### TEXT SECTION
_ _ _ _ _

David Chappell


Get the Feed! Subscribe

Cloud Platform Storage: Relational vs. Scale-Out  
# Friday, February 27, 2009
All of today’s most visible cloud platforms provide a scalable storage mechanism. Google’s AppEngine has the Datastore, Amazon Web Services has SimpleDB, Microsoft’s Windows Azure has Tables, and Salesforce.com’s Force platform has an object store. All of them offer similar things: hierarchical rather than table-based storage, a straightforward schema-less approach, and a simple query language.

But why? Why don’t these platforms just provide ordinary relational storage? While their hierarchical approach has some strengths—it’s simple and flexible—it also has a host of weaknesses. Here are some of the big ones:
  • Because they don’t provide ordinary tables, these storage technologies are harder for developers to understand and use. It also requires work to move data between familiar on-premises relational databases and hierarchical cloud datastores. For example, achieving good performance probably means organizing your data hierarchy to optimize for your app’s most common queries, something that differs from the usual relational approach.
  • None of them support standard SQL. This adds to the unfamiliarity, and it also means that useful things like joins and aggregates aren’t generally available. And each platform has its own query language, making life more difficult for developers and increasing platform lock-in.
  • The lack of standard relational data means that existing tools for working with that data, such as reporting services, can’t easily be used.

_ _ _ _ _

### SHORT EXERCISE
From the text on cloud platform storage, reproduce word for word the part that opens with the words containing "But why? Why" and closes with "usual relational approach.". Work only from the text on cloud platform storage.

_ _ _ _ _

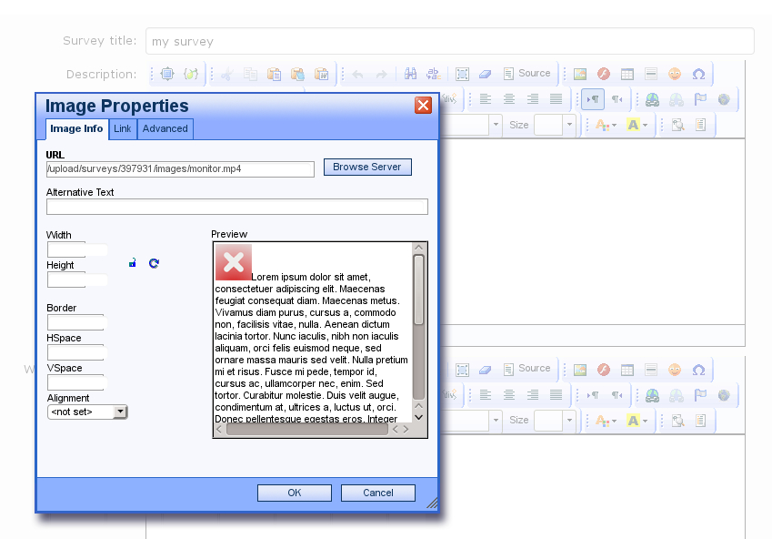Toggle Source view in Description editor
The image size is (772, 539).
coord(526,74)
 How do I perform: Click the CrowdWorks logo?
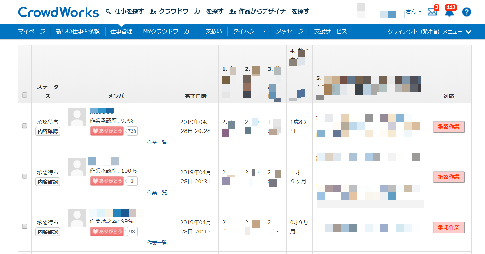58,12

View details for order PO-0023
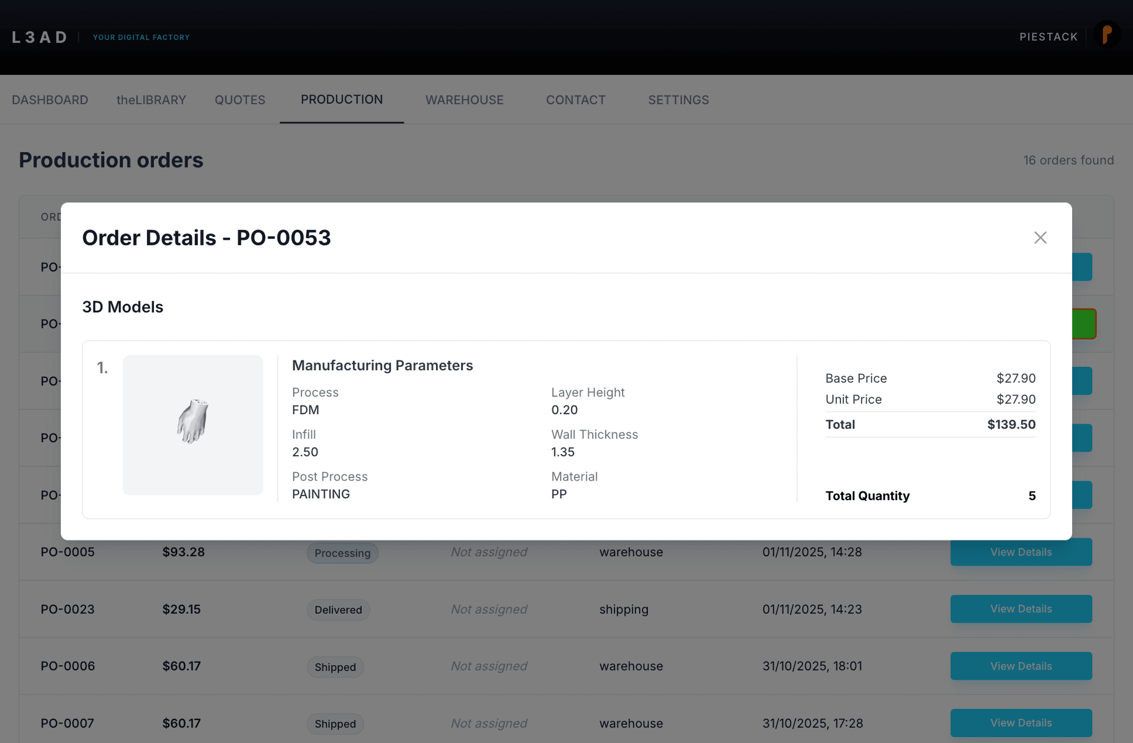pos(1020,609)
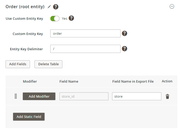Click the Add Static Field button
This screenshot has height=130, width=180.
(x=29, y=117)
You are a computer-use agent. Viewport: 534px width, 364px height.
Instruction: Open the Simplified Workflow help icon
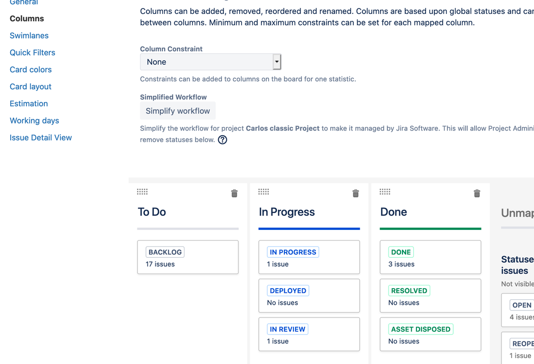pos(222,140)
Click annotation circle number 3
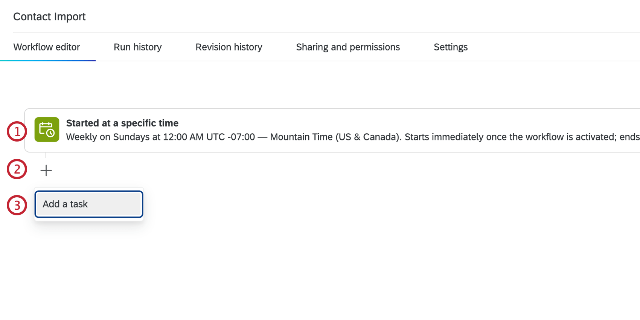 [17, 205]
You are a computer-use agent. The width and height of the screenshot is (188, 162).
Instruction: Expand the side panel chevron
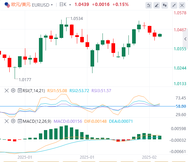185,39
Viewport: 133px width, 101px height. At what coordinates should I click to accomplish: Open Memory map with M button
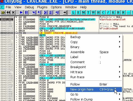click(x=83, y=13)
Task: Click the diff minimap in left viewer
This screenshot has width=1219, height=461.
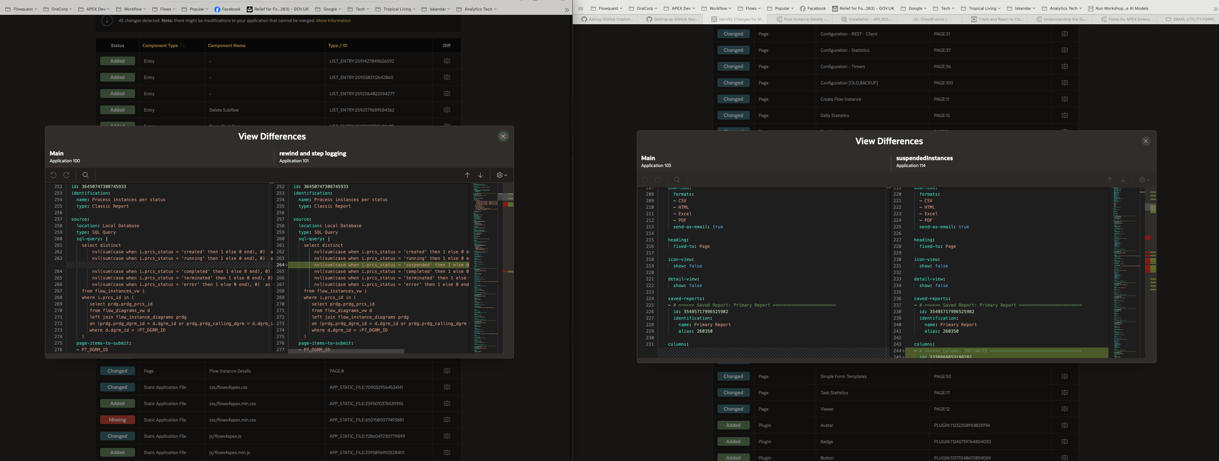Action: point(485,265)
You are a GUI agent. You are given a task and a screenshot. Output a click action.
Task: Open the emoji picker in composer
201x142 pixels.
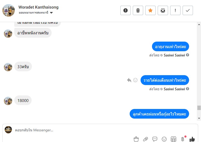tap(164, 139)

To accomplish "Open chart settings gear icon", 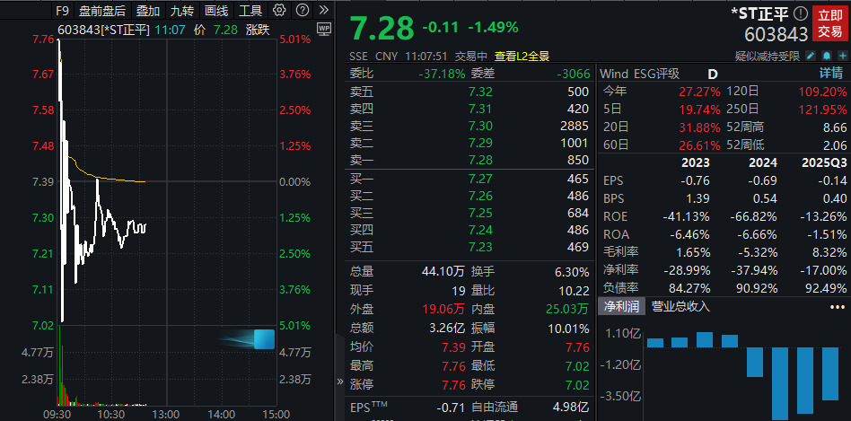I will click(279, 11).
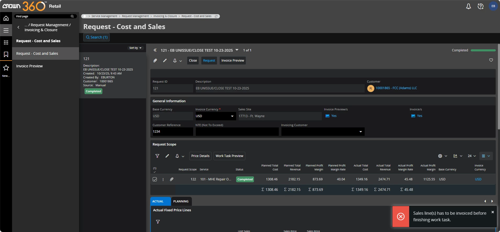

_ _ _ _ _

### RESULT OF THE EXERCISE
But why? Why don’t these platforms just provide ordinary relational storage? While their hierarchical approach has some strengths—it’s simple and flexible—it also has a host of weaknesses. Here are some of the big ones:
  • Because they don’t provide ordinary tables, these storage technologies are harder for developers to understand and use. It also requires work to move data between familiar on-premises relational databases and hierarchical cloud datastores. For example, achieving good performance probably means organizing your data hierarchy to optimize for your app’s most common queries, something that differs from the usual relational approach.